**Record extracts**
'''

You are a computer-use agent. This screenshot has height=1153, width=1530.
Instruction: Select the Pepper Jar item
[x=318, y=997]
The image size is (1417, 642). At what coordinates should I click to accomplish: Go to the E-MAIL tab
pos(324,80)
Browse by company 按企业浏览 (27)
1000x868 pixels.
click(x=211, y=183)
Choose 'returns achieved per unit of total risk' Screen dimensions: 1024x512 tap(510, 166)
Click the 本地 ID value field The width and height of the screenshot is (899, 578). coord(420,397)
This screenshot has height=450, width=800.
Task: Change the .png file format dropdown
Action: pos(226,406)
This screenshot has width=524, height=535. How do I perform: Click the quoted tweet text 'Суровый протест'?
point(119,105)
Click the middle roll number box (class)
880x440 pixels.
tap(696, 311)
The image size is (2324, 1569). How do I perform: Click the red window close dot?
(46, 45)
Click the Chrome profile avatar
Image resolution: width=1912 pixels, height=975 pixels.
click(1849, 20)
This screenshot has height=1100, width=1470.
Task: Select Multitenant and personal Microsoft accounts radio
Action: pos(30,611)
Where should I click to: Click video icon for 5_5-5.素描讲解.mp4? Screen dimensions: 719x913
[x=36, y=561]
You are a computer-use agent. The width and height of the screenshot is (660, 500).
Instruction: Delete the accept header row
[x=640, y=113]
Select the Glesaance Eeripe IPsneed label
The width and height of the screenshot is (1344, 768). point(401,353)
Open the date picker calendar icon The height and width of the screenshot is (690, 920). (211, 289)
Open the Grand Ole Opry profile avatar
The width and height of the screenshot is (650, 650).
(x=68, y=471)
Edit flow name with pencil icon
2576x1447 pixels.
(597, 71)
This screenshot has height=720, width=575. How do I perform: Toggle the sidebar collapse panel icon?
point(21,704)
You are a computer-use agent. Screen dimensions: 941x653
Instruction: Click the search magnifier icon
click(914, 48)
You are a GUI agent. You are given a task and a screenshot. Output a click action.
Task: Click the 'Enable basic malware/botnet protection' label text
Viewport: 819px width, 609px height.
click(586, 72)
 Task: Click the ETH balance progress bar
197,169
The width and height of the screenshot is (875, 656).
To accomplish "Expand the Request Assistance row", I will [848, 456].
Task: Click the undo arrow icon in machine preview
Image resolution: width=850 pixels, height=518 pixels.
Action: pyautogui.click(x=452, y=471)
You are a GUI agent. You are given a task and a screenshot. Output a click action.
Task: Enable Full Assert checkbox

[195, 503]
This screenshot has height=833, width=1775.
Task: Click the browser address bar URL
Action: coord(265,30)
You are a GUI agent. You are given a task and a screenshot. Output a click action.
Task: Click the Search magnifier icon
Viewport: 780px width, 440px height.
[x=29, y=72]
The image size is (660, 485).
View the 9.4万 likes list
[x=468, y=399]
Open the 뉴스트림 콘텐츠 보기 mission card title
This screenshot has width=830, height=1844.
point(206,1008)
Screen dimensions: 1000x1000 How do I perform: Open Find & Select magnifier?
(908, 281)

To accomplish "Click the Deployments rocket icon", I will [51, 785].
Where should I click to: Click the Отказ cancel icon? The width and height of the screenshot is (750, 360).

'''

**The task**
Every line above in which the word "computer" occurs is to be copied.

**Response for this exercise**
You are a computer-use agent. This screenshot has height=1153, width=1530.
You are a computer-use agent. The width and height of the screenshot is (660, 500).
You are a computer-use agent. Screen dimensions: 941x653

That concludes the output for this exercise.